▶ [Exercise input]

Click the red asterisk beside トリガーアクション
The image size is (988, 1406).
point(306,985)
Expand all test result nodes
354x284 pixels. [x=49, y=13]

▶ [Exercise description] Hand back the material above in full, exactly as written.

▶ [Problem solution]
Click the red asterisk beside トリガーアクション
The image size is (988, 1406).
point(306,985)
Expand all test result nodes
354x284 pixels. [x=49, y=13]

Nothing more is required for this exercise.